PROVIDED MATERIAL:
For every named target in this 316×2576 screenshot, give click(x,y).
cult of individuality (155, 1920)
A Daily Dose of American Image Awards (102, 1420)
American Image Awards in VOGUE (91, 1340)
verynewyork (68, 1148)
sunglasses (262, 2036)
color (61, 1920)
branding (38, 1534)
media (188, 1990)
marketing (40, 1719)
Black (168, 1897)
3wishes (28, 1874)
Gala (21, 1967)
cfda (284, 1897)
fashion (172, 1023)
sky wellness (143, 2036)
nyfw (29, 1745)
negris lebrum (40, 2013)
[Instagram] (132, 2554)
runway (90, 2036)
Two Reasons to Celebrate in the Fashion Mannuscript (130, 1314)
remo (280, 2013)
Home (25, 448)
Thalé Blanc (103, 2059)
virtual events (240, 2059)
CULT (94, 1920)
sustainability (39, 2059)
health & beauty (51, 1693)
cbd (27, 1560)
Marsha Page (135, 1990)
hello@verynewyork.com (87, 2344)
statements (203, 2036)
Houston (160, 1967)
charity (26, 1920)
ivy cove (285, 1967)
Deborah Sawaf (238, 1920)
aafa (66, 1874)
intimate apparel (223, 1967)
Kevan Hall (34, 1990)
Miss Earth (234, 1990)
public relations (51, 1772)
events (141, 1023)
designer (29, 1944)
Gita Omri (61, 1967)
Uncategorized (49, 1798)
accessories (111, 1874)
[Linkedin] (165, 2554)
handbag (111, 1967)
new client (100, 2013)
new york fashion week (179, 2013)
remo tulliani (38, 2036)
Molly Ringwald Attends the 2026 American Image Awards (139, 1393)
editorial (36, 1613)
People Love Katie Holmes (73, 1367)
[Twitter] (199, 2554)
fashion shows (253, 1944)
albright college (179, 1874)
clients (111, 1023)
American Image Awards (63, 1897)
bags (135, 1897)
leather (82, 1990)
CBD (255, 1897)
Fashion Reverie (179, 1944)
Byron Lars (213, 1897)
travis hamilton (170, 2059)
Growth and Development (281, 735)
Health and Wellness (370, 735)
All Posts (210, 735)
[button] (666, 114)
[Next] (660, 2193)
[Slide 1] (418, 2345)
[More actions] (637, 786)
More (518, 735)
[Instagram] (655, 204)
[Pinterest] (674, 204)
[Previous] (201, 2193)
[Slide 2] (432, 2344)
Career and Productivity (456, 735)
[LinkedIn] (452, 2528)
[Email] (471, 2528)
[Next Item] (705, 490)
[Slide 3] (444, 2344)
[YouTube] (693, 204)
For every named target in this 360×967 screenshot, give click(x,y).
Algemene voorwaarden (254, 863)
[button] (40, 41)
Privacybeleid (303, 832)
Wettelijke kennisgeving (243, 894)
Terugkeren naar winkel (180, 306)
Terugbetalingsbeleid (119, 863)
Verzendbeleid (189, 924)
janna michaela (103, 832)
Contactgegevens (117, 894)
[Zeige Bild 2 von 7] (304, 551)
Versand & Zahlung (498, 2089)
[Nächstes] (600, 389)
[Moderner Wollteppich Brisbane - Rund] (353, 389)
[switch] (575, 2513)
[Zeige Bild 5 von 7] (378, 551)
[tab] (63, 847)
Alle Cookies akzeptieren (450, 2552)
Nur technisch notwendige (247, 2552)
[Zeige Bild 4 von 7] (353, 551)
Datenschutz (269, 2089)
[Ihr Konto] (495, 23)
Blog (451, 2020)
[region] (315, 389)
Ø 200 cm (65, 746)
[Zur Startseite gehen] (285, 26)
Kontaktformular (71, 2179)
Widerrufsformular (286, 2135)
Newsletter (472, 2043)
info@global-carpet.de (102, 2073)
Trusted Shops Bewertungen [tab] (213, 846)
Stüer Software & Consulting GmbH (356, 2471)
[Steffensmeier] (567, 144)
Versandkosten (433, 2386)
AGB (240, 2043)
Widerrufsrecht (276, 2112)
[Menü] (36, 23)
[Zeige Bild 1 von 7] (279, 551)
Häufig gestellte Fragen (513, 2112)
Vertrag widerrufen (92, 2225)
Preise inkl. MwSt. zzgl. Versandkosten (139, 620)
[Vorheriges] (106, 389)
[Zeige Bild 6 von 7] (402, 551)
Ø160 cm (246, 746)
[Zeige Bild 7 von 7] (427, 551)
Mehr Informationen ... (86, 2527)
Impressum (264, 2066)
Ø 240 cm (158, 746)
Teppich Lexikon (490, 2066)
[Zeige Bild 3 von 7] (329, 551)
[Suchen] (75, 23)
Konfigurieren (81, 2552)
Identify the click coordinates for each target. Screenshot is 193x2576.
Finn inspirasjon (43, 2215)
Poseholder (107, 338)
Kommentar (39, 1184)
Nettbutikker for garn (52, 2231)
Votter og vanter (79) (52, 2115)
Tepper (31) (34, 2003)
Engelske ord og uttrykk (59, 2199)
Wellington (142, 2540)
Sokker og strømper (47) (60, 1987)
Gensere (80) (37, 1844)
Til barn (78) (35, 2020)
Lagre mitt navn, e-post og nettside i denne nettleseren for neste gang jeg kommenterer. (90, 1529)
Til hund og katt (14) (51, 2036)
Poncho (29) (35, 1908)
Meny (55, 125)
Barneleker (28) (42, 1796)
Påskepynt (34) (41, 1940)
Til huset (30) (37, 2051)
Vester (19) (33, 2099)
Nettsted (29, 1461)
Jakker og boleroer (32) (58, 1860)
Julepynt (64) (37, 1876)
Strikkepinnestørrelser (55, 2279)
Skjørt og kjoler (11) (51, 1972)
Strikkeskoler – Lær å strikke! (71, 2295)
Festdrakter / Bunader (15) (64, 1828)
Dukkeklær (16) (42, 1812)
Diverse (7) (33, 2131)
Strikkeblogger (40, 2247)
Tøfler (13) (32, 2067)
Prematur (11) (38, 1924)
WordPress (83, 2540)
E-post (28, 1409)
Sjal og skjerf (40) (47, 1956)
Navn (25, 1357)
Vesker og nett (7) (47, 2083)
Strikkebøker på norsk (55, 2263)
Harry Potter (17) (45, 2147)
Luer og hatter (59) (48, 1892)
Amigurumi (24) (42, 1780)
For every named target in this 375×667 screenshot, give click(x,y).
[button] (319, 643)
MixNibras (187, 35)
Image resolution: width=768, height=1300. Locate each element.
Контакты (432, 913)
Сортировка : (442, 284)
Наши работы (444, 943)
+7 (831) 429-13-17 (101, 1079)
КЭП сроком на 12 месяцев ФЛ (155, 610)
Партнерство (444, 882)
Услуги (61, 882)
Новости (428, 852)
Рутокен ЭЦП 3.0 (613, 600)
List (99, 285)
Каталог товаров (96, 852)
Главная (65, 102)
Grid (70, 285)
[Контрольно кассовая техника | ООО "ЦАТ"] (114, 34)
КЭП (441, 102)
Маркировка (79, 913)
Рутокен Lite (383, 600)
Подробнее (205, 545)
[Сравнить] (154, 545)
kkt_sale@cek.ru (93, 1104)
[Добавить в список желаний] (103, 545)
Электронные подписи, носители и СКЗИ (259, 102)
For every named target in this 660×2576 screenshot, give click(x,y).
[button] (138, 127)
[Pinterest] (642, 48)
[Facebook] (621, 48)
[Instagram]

YOUR TASK:
All lines in the records with the string "Image" should be copied out.

ANSWER BOX:
A Daily Dose of American Image Awards (102, 1420)
American Image Awards in VOGUE (91, 1340)
Molly Ringwald Attends the 2026 American Image Awards (139, 1393)
American Image Awards (63, 1897)
Image resolution: width=768, height=1300. Locate each element.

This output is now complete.